### Problem to work on:
Only the lines from the one containing "Screen dimensions: 1100x369" through the last line of the data below belong in your answer, copied exactly and without pictures.

◇ ◇ ◇ ◇ ◇

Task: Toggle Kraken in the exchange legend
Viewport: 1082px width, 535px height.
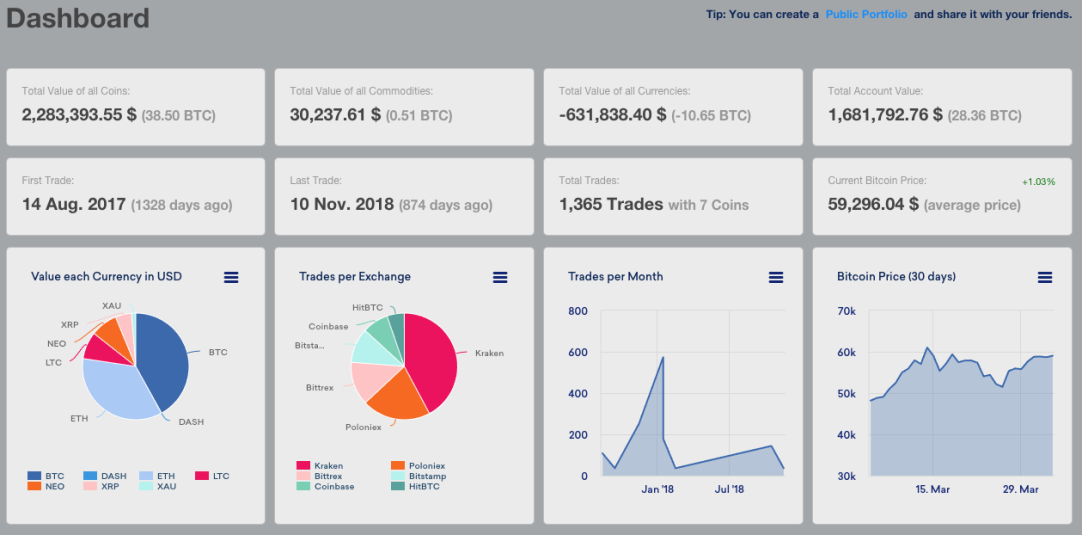Action: coord(319,466)
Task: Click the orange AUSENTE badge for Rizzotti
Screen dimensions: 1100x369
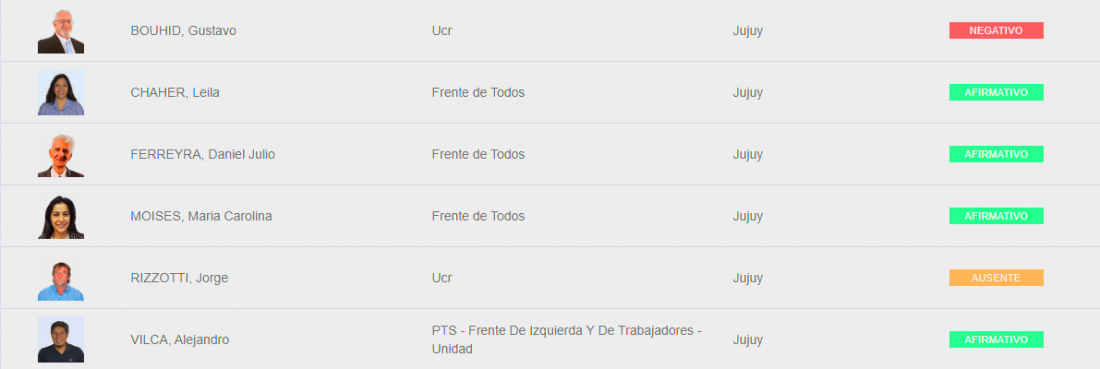Action: pos(996,278)
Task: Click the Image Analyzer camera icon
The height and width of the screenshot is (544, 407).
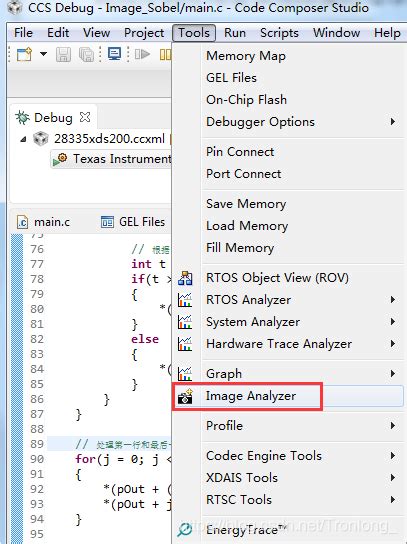Action: 185,396
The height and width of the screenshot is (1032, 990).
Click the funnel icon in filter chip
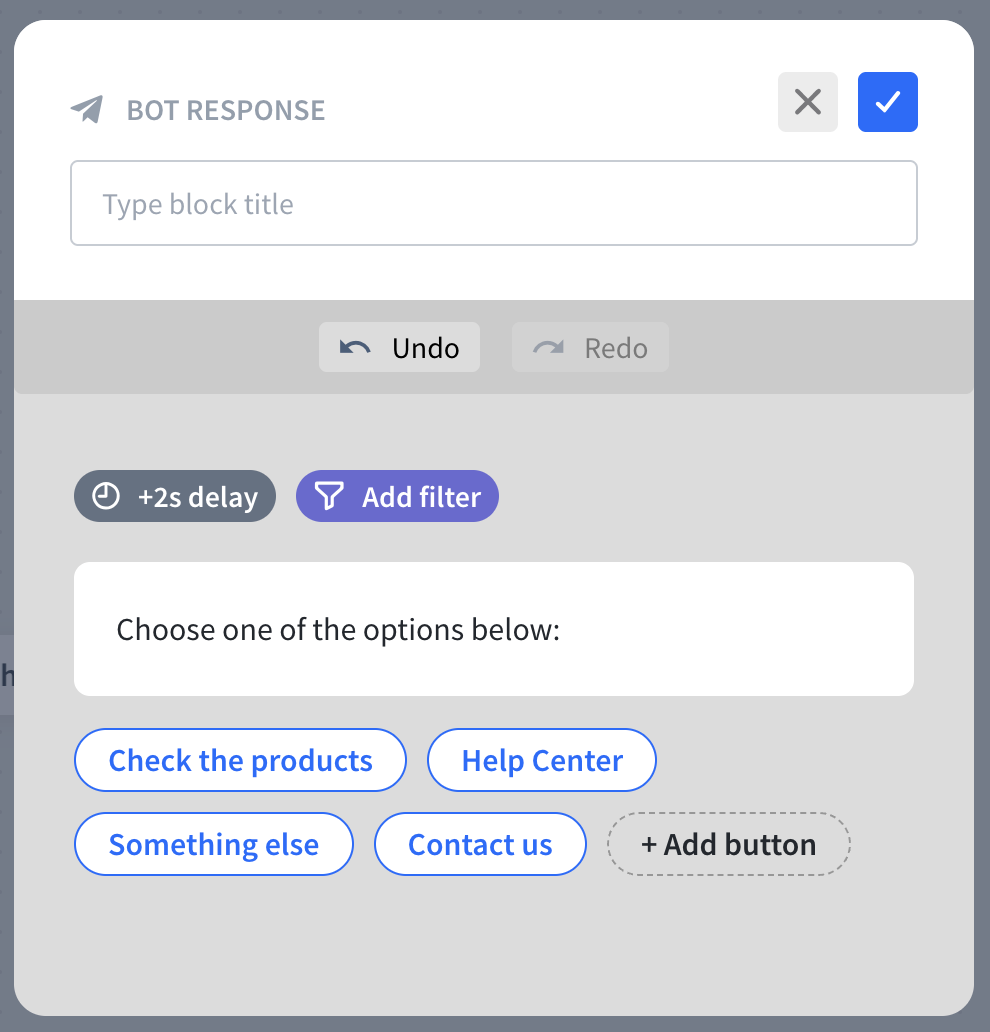329,496
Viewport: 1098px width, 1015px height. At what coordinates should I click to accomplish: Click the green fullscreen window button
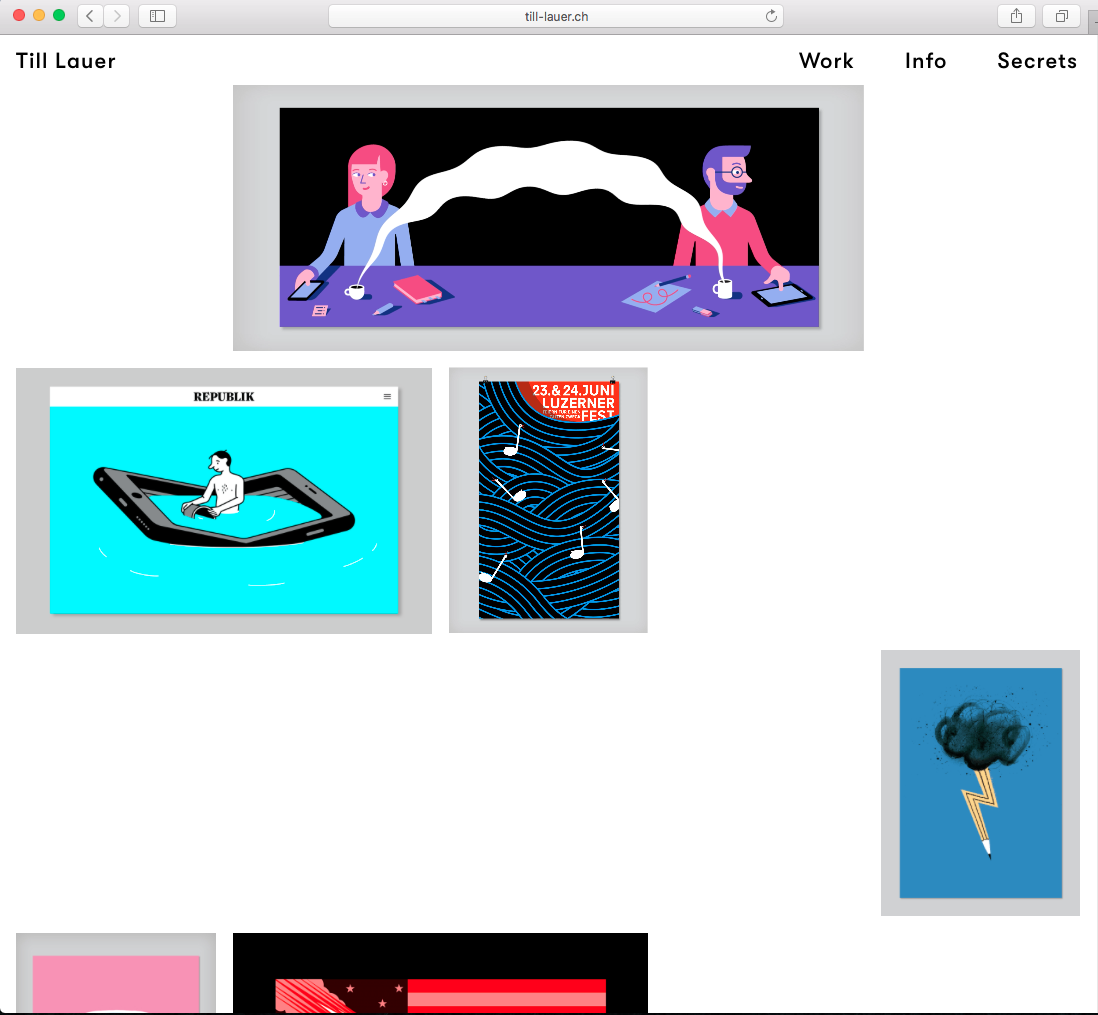(59, 15)
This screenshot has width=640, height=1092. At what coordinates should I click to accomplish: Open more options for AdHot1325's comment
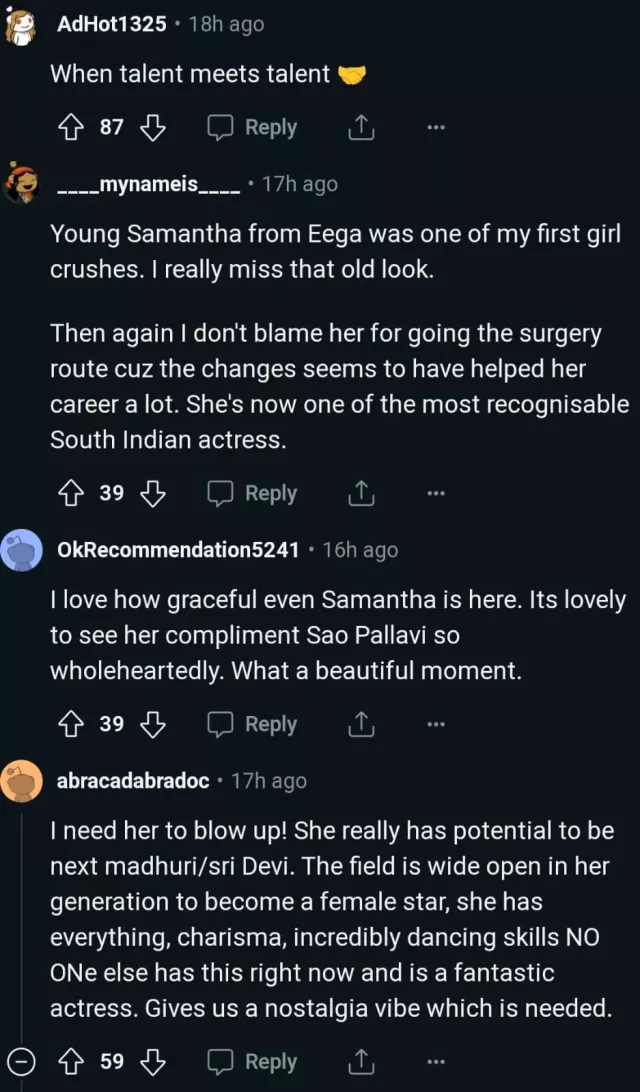point(435,128)
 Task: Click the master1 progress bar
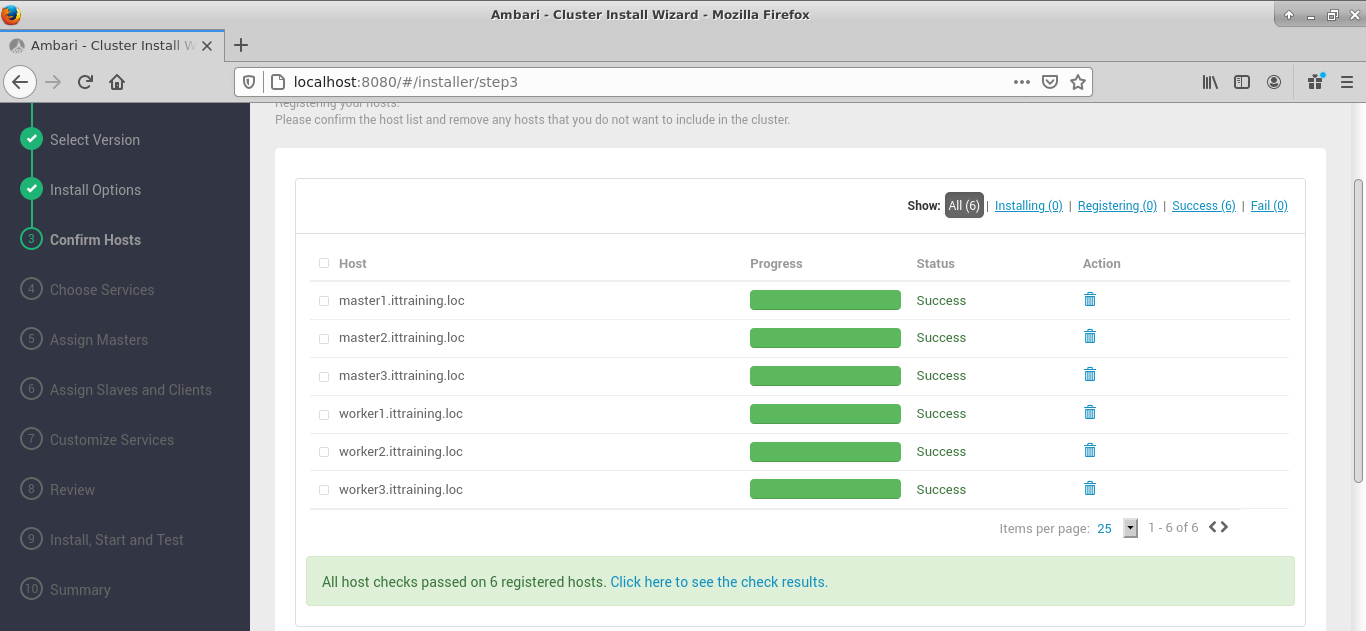[825, 300]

◇ ◇ ◇ ◇ ◇

### Completed task:
Screen dimensions: 1100x369
Action: pos(996,278)
Task: Click the Image Analyzer camera icon
The height and width of the screenshot is (544, 407).
Action: 185,396
The height and width of the screenshot is (1032, 990).
Click the funnel icon in filter chip
329,496
Viewport: 1098px width, 1015px height. At what coordinates should I click to accomplish: Click the green fullscreen window button
(59, 15)
This screenshot has width=640, height=1092. At what coordinates should I click to accomplish: Open more options for AdHot1325's comment
point(435,128)
 Task: Click the master1 progress bar
[825, 300]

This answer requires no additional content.